Hi Eddie,
Your schematization seems fairly solid, and I think you are right that where ECs and IDs differ (your variety of ID that is, and I am convinced that this is not a majority view for those who identify themselves with the position) is in their tendency to admit special divine action as a likely causal factor at key stages in natural history. Such a difference in outlook, being reduced to a simple matter of intellectual inclination when considering likely hypotheses for the formation of life on this planet, strikes me as a fairly trivial issue on which to build such a strong disagreement.
If this is really the crux of the issue, then this strikes me as hardly worth discussing, especially when both sides seem to concede that the question is open, regardless of what they personally happen to find more convincing. I have long guessed that the reason this might disturb you is that you strongly suspect the motives (and perhaps the naturalistic bias) of those who don’t think that special divine action is a likely solution for abiogenesis. If this is the case, I think you may be jumping to conclusions, and in spite of your frequent characterization of your dialogues with ECs, in any discussions I’ve seen you having with the biologos staff, their replies always struck me as being anything but shady, evasive and disingenuous. Maybe this characterizes some of your earlier discussions that I did not read, but I’m sort of hesitant to accept this (though I’m open to any link you want to provide).

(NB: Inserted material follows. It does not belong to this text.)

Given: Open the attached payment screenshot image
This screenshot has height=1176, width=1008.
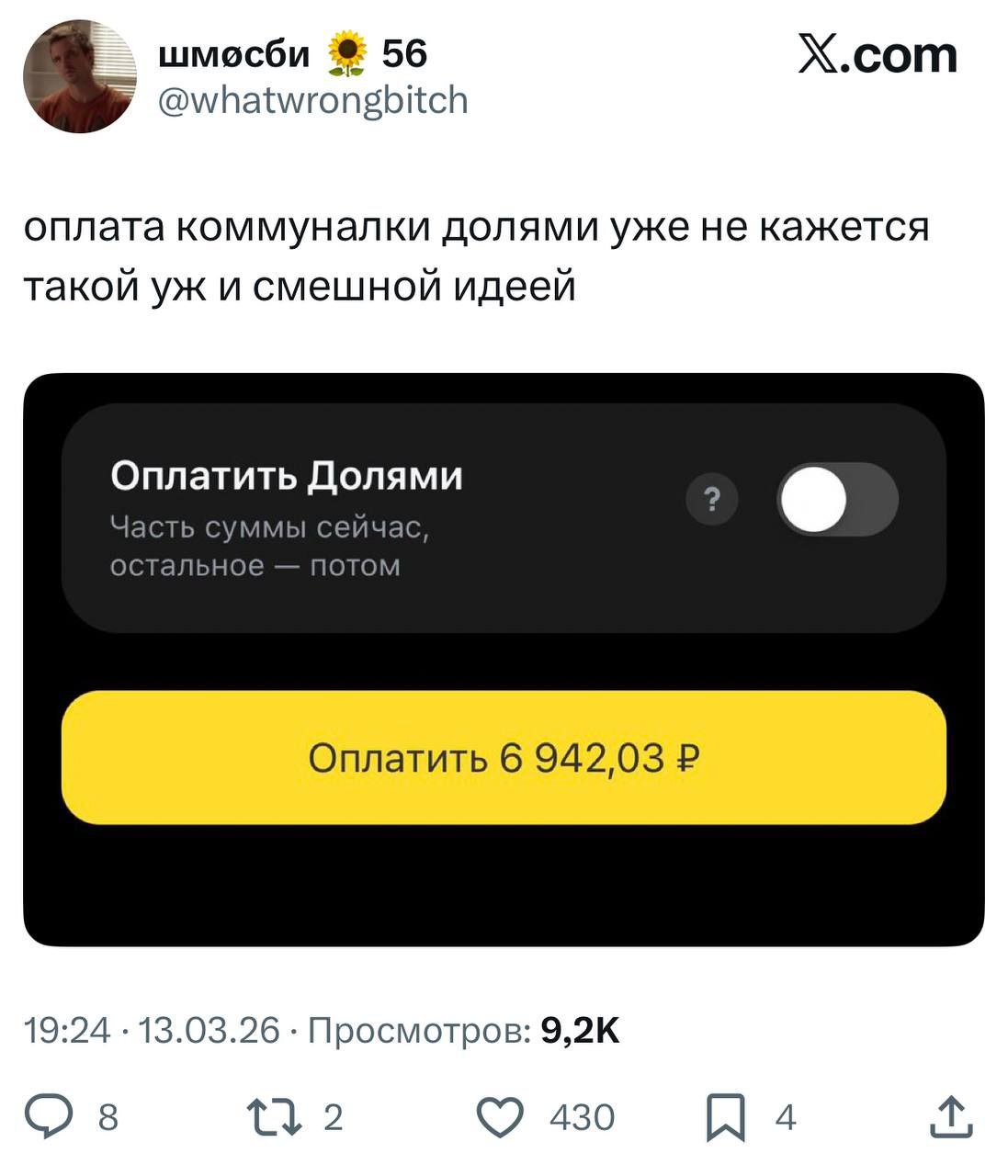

It is clear that the ECs under discussion have no trouble with the idea that God can intervene (your well-considered concern for what this term might be thought to imply is noted), so it is a good guess that something else is driving the disagreement. It could be that social pressures stemming from an ambient naturalist worldview are hard at work behind the scenes. But on the other hand, it could be a whole range of other influences.
It could be that abiogenesis left us with nearly no evidence at all (for obvious reasons), so we have good reason to suspect that scientists addressing the question have essentially been flailing about in the dark with very few helpful pointers, like detectives at an 80 year-old cold-case crime scene. It may be the consideration that scientist have only been at it for half a century in a limited number of labs with highly limited ideas of what to look for, while the formation of early replicators would have arisen in an abiotic world-wide lab filled with an immense range of conditions and deriving from an unparalleled high-throughput experiment with infinitesimally graded variables and an enormous range of substrates over millions of years, making it a bit absurd for us to throw up our hands and admit failure (yes I realize you aren’t suggesting we do this). It may be due to the consideration that in every one of the untold number of times when some feature of the natural world did not seem susceptible to a natural explanation, further scientific investigation has proven that this intuition was wrong, with this pattern playing out this way so often that to bet against this outcome has become a bad idea. It may be because science has progressively uncovered such a self-consistent vision of the natural world through space and time, that any interruption in continuity (a causal gap) starts to look like an unlikely bet unless it has some purpose other than connecting the dots in an otherwise continuous space-time matrix (this is how special divine action leading to the creation of life tends to look, like it or not). Is it not reasonable to consider that a combination of these factors might result in what you end up viewing as an unreasonable bias?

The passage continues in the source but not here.